UPDATE I: Sacilotto responds here (very nicely, I thought). Bryant adds another less emotional rant here. Nothing is clarified, of course. My favorite part, I know you want to know, comes at the end when Bryant imagines a conversation between himself, Zizek (?) and Sacilotto (ignoring his spelling of “hear” as “here” – for someone who writes so much, re-reading your own posts must be luxury one cannot afford)…

I have seen them all over the years, but this is one of the best: enjoy it before he comes to his senses and edits it. I passed over the review by Daniel Sacilotto initially, foolishly assuming it was unadulterated praise of all things “onticology” – I should read it now, because clearly it hit the nerve if Objectologist the Son is so pissed off and whiny:

I’m not interested in legislating what “true reality” is, but in shifting discussion from an obsessive focus on how we know, on how our minds relate to the world, to a discussion of how things, including humans, interact with one another. Assertions made within this framework are not a mere “subjective whim”, as Daniel suggests. He’s welcome to question claims and ask for reasons. It could turn out that various accounts are mistaken. Be specific. Critique the account. That’s how accounts become better. Don’t, however, throw sand in the engine of inquiry. Daniel, I’m sure you miss this, but the basic point is that we’re tired of discussing your issue. We want to ask other questions and attend to other issues. That doesn’t mean we’re unwilling to provide reasons.

Notice the switch from “he” to “you” in the end there – beautiful. I’m not even going to point out all the obvious “pot calling kettle black” nonsense. “Stop accusing us of being simpletons and idiots, you pathetic simpleton and idiot who cannot understand what we are doing” – read it and weep!

Wolfendale Strikes Back In Print


Gone are the days when philosophical blogosphere was discussing the “object-oriented ontology” (OOO) as some sort of a new philosophical phenomenon that required actual philosophical engagement and consideration. But Wolfendale persisted in treating it as such, dedicating large chunks of his blog (and time, I suppose) to the careful but largely thankless task of its critical assessment. It is fairly clear these days that it is mostly a matter of faith and conversion rather than any sort of rational debate, but it is still nice to see Wolfendale’s critique appear in print (hopefully serialized in 5-10 parts for future generations to enjoy repeatedly):

Let’s see if Graham Harman takes a large enough break from his missionary activity and writes a promised response to Wolfendale. My money is on “Not going to happen”…

“Who among them has not begun to shrug off the oppressive, anthropocentric legacy of Post-Kantian philosophy, bravely railing against the tyrannical correlationists of the continental academy, the dreary technicians of the analytic mainstream, and even the scientistic fury of its Neo-Kantian heirs?”

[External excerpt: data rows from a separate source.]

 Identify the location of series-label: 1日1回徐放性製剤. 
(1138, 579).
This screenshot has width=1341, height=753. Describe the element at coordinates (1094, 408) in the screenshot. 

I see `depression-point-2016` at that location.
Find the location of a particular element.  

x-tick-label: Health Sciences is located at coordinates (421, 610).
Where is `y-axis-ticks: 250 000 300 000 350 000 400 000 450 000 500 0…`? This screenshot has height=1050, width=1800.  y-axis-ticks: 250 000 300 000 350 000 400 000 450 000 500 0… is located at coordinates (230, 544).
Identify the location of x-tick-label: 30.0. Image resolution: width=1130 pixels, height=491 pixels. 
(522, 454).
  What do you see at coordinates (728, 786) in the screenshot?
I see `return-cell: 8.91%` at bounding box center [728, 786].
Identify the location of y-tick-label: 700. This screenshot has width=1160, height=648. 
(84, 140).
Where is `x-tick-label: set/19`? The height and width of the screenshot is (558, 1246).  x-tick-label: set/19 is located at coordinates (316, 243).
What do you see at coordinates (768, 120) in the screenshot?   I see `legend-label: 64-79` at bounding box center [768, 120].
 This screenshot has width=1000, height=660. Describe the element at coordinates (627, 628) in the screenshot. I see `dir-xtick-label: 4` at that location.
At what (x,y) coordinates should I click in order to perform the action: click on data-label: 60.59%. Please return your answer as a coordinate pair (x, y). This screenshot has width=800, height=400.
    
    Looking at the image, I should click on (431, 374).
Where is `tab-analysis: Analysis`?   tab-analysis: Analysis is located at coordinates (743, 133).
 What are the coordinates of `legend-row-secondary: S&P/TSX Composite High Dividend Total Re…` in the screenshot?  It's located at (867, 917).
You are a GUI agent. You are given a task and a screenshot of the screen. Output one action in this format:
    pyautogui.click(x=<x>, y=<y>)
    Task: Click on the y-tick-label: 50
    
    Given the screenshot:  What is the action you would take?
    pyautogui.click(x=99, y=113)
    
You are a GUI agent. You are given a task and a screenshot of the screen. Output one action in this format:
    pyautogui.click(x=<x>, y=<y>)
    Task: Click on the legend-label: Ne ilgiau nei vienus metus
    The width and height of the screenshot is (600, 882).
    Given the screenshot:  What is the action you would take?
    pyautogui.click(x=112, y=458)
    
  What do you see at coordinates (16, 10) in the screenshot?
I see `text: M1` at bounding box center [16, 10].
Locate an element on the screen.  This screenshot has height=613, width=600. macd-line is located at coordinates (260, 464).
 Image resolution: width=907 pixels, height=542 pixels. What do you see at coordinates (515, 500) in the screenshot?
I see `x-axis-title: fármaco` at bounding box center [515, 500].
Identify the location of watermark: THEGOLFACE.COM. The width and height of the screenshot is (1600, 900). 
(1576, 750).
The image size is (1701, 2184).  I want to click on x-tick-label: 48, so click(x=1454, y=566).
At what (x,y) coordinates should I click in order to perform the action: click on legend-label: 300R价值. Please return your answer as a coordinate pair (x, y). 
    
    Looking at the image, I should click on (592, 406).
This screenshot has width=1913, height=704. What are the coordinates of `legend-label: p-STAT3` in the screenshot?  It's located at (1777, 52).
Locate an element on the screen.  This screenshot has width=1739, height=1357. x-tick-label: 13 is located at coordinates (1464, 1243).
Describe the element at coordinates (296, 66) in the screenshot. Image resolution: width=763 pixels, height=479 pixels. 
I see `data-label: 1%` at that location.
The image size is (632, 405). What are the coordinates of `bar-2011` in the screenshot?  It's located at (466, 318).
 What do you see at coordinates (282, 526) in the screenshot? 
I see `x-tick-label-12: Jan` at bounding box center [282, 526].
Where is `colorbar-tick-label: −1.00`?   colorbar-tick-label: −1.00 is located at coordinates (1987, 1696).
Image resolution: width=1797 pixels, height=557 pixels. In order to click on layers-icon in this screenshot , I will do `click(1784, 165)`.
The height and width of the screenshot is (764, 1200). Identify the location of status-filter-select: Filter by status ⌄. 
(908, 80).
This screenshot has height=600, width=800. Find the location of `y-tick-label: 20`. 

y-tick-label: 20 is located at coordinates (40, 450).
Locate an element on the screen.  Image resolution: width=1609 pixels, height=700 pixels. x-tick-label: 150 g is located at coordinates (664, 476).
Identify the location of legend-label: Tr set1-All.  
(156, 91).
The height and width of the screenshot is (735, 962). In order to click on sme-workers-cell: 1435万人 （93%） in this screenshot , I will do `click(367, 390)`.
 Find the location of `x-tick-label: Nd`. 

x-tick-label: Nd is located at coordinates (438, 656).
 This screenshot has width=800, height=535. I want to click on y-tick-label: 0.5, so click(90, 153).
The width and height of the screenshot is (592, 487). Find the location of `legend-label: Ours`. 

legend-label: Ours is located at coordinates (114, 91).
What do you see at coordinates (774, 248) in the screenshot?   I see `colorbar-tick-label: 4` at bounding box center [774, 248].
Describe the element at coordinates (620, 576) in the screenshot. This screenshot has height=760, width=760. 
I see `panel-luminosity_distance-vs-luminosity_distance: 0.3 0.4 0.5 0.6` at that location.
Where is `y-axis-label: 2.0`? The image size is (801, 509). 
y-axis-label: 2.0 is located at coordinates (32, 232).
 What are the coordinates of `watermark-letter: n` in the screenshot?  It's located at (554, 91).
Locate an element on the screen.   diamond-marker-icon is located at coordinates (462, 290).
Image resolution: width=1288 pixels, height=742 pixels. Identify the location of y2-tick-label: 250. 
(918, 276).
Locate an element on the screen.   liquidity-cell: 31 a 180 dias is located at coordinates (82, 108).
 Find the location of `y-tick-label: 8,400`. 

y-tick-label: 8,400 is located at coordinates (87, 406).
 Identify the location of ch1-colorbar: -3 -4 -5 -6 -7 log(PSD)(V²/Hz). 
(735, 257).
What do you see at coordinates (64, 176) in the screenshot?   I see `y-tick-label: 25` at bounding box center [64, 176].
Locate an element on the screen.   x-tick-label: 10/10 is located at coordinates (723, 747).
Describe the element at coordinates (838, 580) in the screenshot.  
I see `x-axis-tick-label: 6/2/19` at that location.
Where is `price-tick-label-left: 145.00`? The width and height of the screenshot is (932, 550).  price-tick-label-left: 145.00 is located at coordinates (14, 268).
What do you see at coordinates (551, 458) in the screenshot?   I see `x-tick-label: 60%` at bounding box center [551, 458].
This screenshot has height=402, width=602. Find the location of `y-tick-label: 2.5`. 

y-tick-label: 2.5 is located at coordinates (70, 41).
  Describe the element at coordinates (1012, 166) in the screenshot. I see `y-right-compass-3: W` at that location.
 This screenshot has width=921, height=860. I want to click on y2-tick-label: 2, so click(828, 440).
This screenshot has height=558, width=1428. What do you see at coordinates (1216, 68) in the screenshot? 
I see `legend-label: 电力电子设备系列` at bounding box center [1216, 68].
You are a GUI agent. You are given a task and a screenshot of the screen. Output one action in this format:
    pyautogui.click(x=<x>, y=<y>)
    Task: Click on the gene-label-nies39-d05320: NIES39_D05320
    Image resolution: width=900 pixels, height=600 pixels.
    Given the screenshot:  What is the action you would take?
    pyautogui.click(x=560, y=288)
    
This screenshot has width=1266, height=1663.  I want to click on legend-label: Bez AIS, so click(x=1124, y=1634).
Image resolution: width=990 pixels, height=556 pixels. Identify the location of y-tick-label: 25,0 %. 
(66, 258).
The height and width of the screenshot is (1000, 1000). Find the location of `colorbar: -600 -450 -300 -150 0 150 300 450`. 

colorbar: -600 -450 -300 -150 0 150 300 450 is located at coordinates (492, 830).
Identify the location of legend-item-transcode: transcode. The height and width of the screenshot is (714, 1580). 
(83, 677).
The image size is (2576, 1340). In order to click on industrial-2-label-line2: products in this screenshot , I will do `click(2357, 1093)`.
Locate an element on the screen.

Writing About Things Is Still Just Writing.


Most are probably aware of ridiculous resurgence of Derrida-hate, initiated by OOO mischaracterization of his work as just “writing about books” – the “conversation” since took off on a number of blogs and most points are the same: no, he was not writing about books. My only lesson here is the following: those who claims that Derrida (and the rest of correlationist mafia) is only writing about books, texts, signifiers, language and other human-centered phenomena are proposing that we break out of that mold and get to the things themselves.

Fair enough, I say.

DO IT!

As some have already pointed out neither Harman’s recent books nor Bryant’s upcoming book are going to be full of empirical research, surveys, original data and so on. Writing about things and their non-human interaction is just writing about things, not actually getting your hands dirty with things or any kind of real paradigm change.

All this nonsense about “armchair philosophy” is just that, nonsense – if you’re really into practical engagement with things/objects, then leave your “armchair” jobs and get to work.